**Your task:**
Please transcribe every entry below exactly as written.

[Extracted records]
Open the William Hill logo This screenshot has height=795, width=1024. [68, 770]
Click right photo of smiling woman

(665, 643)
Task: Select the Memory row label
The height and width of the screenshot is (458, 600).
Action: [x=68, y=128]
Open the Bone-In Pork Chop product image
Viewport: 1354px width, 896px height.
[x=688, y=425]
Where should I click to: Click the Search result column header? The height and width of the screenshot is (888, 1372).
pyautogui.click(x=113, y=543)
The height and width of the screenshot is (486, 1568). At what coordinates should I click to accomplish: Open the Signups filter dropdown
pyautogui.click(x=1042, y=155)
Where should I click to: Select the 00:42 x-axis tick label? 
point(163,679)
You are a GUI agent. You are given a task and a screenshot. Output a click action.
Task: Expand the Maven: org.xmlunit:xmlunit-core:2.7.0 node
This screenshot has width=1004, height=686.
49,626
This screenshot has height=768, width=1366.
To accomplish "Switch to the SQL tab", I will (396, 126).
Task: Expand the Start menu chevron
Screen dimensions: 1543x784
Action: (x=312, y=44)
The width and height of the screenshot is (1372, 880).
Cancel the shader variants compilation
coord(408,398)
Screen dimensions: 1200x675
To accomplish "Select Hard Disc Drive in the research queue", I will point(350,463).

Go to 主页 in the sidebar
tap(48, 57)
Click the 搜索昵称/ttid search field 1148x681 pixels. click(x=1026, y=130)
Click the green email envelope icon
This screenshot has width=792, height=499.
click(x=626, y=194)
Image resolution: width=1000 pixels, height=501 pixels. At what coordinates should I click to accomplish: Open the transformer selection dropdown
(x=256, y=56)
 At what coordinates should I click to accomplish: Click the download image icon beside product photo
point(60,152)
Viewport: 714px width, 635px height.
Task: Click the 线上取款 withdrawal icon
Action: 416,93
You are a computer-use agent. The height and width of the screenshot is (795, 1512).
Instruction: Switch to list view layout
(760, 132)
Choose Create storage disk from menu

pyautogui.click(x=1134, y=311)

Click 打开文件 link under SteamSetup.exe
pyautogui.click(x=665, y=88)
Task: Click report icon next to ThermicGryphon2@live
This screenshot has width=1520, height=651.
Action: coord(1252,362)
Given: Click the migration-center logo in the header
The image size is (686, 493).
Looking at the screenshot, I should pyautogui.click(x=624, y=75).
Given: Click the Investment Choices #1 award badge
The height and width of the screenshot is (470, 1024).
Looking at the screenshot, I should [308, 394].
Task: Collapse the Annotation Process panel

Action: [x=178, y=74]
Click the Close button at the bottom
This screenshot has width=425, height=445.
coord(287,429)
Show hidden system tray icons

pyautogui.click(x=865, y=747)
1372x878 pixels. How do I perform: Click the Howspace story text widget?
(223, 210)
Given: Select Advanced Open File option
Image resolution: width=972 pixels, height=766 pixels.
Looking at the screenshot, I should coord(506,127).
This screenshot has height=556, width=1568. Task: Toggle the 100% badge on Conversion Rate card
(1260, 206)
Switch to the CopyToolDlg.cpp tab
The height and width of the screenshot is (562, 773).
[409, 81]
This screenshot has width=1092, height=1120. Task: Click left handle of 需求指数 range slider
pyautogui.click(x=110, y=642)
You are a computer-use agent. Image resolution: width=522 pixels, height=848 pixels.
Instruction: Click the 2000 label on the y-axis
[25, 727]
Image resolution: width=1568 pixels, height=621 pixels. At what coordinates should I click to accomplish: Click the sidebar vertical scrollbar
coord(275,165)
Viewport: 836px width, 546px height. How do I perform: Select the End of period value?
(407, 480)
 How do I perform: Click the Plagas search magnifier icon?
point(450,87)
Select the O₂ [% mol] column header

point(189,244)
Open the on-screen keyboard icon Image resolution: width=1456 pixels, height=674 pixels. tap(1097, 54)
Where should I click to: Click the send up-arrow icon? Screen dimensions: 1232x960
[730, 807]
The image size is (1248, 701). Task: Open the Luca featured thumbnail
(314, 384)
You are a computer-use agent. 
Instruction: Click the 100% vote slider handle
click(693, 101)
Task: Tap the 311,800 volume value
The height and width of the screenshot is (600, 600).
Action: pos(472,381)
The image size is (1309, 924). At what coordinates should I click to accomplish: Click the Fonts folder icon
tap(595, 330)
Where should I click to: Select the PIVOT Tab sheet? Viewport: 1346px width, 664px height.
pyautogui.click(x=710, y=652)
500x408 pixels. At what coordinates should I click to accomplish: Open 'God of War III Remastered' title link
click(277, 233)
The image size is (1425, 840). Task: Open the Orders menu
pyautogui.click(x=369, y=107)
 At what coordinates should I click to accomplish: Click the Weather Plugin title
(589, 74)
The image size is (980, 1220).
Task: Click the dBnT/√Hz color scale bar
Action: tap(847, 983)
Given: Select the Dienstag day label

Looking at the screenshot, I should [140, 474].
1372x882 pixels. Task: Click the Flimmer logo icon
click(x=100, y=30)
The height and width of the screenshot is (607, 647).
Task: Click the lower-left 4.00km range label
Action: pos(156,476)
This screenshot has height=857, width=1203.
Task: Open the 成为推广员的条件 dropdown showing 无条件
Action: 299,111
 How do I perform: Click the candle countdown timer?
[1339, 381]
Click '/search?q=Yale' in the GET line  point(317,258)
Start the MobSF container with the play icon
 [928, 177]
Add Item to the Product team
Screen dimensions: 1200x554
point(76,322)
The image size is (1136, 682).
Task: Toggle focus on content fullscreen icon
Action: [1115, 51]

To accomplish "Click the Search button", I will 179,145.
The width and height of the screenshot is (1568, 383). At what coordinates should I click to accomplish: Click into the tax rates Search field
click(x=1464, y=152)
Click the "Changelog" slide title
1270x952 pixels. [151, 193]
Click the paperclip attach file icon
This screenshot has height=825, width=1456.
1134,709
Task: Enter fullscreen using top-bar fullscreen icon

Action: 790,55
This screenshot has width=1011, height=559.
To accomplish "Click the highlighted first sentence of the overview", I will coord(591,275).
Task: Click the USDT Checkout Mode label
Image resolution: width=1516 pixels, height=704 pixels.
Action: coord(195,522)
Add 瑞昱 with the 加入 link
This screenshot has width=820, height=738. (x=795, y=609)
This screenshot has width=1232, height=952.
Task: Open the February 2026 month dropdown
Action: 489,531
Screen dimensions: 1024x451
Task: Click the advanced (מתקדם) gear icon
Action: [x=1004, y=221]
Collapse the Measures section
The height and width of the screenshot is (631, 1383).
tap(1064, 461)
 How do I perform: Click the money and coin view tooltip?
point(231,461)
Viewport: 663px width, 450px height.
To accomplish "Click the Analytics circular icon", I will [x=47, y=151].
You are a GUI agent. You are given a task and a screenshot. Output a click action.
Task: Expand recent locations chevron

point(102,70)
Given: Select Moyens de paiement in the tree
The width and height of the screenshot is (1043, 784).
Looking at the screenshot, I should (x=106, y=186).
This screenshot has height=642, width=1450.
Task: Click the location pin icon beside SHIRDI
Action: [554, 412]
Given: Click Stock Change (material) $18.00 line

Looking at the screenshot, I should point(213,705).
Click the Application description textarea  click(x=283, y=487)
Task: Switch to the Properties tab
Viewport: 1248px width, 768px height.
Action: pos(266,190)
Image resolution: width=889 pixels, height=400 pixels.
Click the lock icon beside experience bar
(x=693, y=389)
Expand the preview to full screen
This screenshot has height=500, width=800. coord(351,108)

**Worked solution:**
Open the William Hill logo This screenshot has height=795, width=1024. [68, 770]
Click right photo of smiling woman

(665, 643)
Task: Select the Memory row label
The height and width of the screenshot is (458, 600).
Action: [x=68, y=128]
Open the Bone-In Pork Chop product image
Viewport: 1354px width, 896px height.
[x=688, y=425]
Where should I click to: Click the Search result column header? The height and width of the screenshot is (888, 1372).
pyautogui.click(x=113, y=543)
The height and width of the screenshot is (486, 1568). At what coordinates should I click to accomplish: Open the Signups filter dropdown
pyautogui.click(x=1042, y=155)
Where should I click to: Select the 00:42 x-axis tick label? 
point(163,679)
You are a GUI agent. You are given a task and a screenshot. Output a click action.
Task: Expand the Maven: org.xmlunit:xmlunit-core:2.7.0 node
This screenshot has width=1004, height=686.
49,626
This screenshot has height=768, width=1366.
To accomplish "Switch to the SQL tab", I will (396, 126).
Task: Expand the Start menu chevron
Screen dimensions: 1543x784
Action: (x=312, y=44)
The width and height of the screenshot is (1372, 880).
Cancel the shader variants compilation
coord(408,398)
Screen dimensions: 1200x675
To accomplish "Select Hard Disc Drive in the research queue", I will point(350,463).

Go to 主页 in the sidebar
tap(48, 57)
Click the 搜索昵称/ttid search field 1148x681 pixels. click(x=1026, y=130)
Click the green email envelope icon
This screenshot has width=792, height=499.
click(x=626, y=194)
Image resolution: width=1000 pixels, height=501 pixels. At what coordinates should I click to accomplish: Open the transformer selection dropdown
(x=256, y=56)
 At what coordinates should I click to accomplish: Click the download image icon beside product photo
point(60,152)
Viewport: 714px width, 635px height.
Task: Click the 线上取款 withdrawal icon
Action: 416,93
You are a computer-use agent. The height and width of the screenshot is (795, 1512).
Instruction: Switch to list view layout
(760, 132)
Choose Create storage disk from menu

pyautogui.click(x=1134, y=311)

Click 打开文件 link under SteamSetup.exe
pyautogui.click(x=665, y=88)
Task: Click report icon next to ThermicGryphon2@live
This screenshot has width=1520, height=651.
Action: coord(1252,362)
Given: Click the migration-center logo in the header
The image size is (686, 493).
Looking at the screenshot, I should pyautogui.click(x=624, y=75).
Given: Click the Investment Choices #1 award badge
The height and width of the screenshot is (470, 1024).
Looking at the screenshot, I should [308, 394].
Task: Collapse the Annotation Process panel

Action: [x=178, y=74]
Click the Close button at the bottom
This screenshot has width=425, height=445.
coord(287,429)
Show hidden system tray icons

pyautogui.click(x=865, y=747)
1372x878 pixels. How do I perform: Click the Howspace story text widget?
(223, 210)
Given: Select Advanced Open File option
Image resolution: width=972 pixels, height=766 pixels.
Looking at the screenshot, I should coord(506,127).
This screenshot has height=556, width=1568. Task: Toggle the 100% badge on Conversion Rate card
(1260, 206)
Switch to the CopyToolDlg.cpp tab
The height and width of the screenshot is (562, 773).
[409, 81]
This screenshot has width=1092, height=1120. Task: Click left handle of 需求指数 range slider
pyautogui.click(x=110, y=642)
You are a computer-use agent. Image resolution: width=522 pixels, height=848 pixels.
Instruction: Click the 2000 label on the y-axis
[25, 727]
Image resolution: width=1568 pixels, height=621 pixels. At what coordinates should I click to accomplish: Click the sidebar vertical scrollbar
coord(275,165)
Viewport: 836px width, 546px height. How do I perform: Select the End of period value?
(407, 480)
 How do I perform: Click the Plagas search magnifier icon?
point(450,87)
Select the O₂ [% mol] column header

point(189,244)
Open the on-screen keyboard icon Image resolution: width=1456 pixels, height=674 pixels. tap(1097, 54)
Where should I click to: Click the send up-arrow icon? Screen dimensions: 1232x960
[730, 807]
The image size is (1248, 701). Task: Open the Luca featured thumbnail
(314, 384)
You are a computer-use agent. 
Instruction: Click the 100% vote slider handle
click(693, 101)
Task: Tap the 311,800 volume value
The height and width of the screenshot is (600, 600).
Action: pos(472,381)
The image size is (1309, 924). At what coordinates should I click to accomplish: Click the Fonts folder icon
tap(595, 330)
Where should I click to: Select the PIVOT Tab sheet? Viewport: 1346px width, 664px height.
pyautogui.click(x=710, y=652)
500x408 pixels. At what coordinates should I click to accomplish: Open 'God of War III Remastered' title link
click(277, 233)
The image size is (1425, 840). Task: Open the Orders menu
pyautogui.click(x=369, y=107)
 At what coordinates should I click to accomplish: Click the Weather Plugin title
(589, 74)
The image size is (980, 1220).
Task: Click the dBnT/√Hz color scale bar
Action: tap(847, 983)
Given: Select the Dienstag day label

Looking at the screenshot, I should [140, 474].
1372x882 pixels. Task: Click the Flimmer logo icon
click(x=100, y=30)
The height and width of the screenshot is (607, 647).
Task: Click the lower-left 4.00km range label
Action: pos(156,476)
This screenshot has height=857, width=1203.
Task: Open the 成为推广员的条件 dropdown showing 无条件
Action: 299,111
 How do I perform: Click the candle countdown timer?
[1339, 381]
Click '/search?q=Yale' in the GET line  point(317,258)
Start the MobSF container with the play icon
 [928, 177]
Add Item to the Product team
Screen dimensions: 1200x554
point(76,322)
The image size is (1136, 682).
Task: Toggle focus on content fullscreen icon
Action: [1115, 51]

To accomplish "Click the Search button", I will 179,145.
The width and height of the screenshot is (1568, 383). At what coordinates should I click to accomplish: Click into the tax rates Search field
click(x=1464, y=152)
Click the "Changelog" slide title
1270x952 pixels. [151, 193]
Click the paperclip attach file icon
This screenshot has height=825, width=1456.
1134,709
Task: Enter fullscreen using top-bar fullscreen icon

Action: 790,55
This screenshot has width=1011, height=559.
To accomplish "Click the highlighted first sentence of the overview", I will coord(591,275).
Task: Click the USDT Checkout Mode label
Image resolution: width=1516 pixels, height=704 pixels.
Action: coord(195,522)
Add 瑞昱 with the 加入 link
This screenshot has width=820, height=738. (x=795, y=609)
This screenshot has width=1232, height=952.
Task: Open the February 2026 month dropdown
Action: 489,531
Screen dimensions: 1024x451
Task: Click the advanced (מתקדם) gear icon
Action: [x=1004, y=221]
Collapse the Measures section
The height and width of the screenshot is (631, 1383).
tap(1064, 461)
 How do I perform: Click the money and coin view tooltip?
point(231,461)
Viewport: 663px width, 450px height.
To accomplish "Click the Analytics circular icon", I will [x=47, y=151].
You are a GUI agent. You are given a task and a screenshot. Output a click action.
Task: Expand recent locations chevron

point(102,70)
Given: Select Moyens de paiement in the tree
The width and height of the screenshot is (1043, 784).
Looking at the screenshot, I should (x=106, y=186).
This screenshot has height=642, width=1450.
Task: Click the location pin icon beside SHIRDI
Action: [554, 412]
Given: Click Stock Change (material) $18.00 line

Looking at the screenshot, I should point(213,705).
Click the Application description textarea  click(x=283, y=487)
Task: Switch to the Properties tab
Viewport: 1248px width, 768px height.
Action: pos(266,190)
Image resolution: width=889 pixels, height=400 pixels.
Click the lock icon beside experience bar
(x=693, y=389)
Expand the preview to full screen
This screenshot has height=500, width=800. coord(351,108)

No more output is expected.